Member of the Georgia House of Representatives
- Incumbent
- Assumed office February 23, 2011
- Preceded by: James Epps
- Constituency: 140th District (2011–2023) 145th District (2023–2025) 134th District (2025–Present)

Personal details
- Born: Robert Lee Dickey November 26, 1953 (age 72)
- Party: Republican
- Spouse: Cynde
- Children: 2
- Education: University of Georgia Georgia College
- Occupation: Agribusiness/Peach Grower

= Robert Dickey (American politician) =

American politician from Georgia

Robert Lee Dickey (born November 26, 1953) is an American politician. He is a Republican representing District 134 in the Georgia House of Representatives.

==Political career==

In 2011, Dickey won a special election to represent District 140 in the Georgia House of Representatives, and has been unopposed every election since then.
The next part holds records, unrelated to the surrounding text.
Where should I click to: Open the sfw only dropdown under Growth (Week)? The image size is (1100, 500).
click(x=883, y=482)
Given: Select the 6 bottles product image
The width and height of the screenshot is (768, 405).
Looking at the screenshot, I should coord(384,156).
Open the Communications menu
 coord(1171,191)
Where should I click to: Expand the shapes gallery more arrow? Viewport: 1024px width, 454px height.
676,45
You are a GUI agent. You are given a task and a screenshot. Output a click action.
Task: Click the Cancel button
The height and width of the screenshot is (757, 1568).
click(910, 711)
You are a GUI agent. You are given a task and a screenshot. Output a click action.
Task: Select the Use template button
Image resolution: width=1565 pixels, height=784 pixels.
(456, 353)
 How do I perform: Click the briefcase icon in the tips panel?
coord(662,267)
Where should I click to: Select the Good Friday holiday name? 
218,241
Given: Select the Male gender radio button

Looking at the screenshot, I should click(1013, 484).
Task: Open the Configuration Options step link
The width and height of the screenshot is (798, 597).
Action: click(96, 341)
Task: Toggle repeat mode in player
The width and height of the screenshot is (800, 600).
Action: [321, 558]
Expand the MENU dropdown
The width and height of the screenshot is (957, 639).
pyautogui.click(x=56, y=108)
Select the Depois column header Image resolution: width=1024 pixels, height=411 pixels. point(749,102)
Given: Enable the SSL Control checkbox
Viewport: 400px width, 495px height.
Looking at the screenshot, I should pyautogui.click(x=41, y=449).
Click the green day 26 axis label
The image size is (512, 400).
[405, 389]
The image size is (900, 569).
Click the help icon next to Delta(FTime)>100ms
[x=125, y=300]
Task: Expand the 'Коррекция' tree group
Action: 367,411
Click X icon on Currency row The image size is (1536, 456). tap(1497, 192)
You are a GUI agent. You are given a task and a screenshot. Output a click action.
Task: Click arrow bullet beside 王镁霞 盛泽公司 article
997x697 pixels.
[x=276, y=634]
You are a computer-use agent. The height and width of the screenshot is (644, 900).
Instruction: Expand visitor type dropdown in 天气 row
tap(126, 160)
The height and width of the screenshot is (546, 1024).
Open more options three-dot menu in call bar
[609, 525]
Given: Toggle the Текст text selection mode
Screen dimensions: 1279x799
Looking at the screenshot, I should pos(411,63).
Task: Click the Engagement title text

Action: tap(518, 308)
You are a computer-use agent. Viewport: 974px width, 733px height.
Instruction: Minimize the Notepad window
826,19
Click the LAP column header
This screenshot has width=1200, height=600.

He was re-elected in 2020.

As of July 2020, Dickey sits on the following committees:
- Agriculture & Consumer Affairs (Secretary)
- Appropriations: Education Subcommittee (Chairman)
- Banks & Banking
- Energy, Utilities & Telecommunications
- Higher Education
- Natural Resources & Environment
- Ways & Means

==Personal life==

Dickey holds a Bachelor's degree in Business Administration from the University of Georgia and an MBA from Georgia College. He owns Dickey Farms, a peach and timber farm, and, in 2019, Dickey was named the Georgia Farmer of the Year. He and his wife, Cynde, have two children.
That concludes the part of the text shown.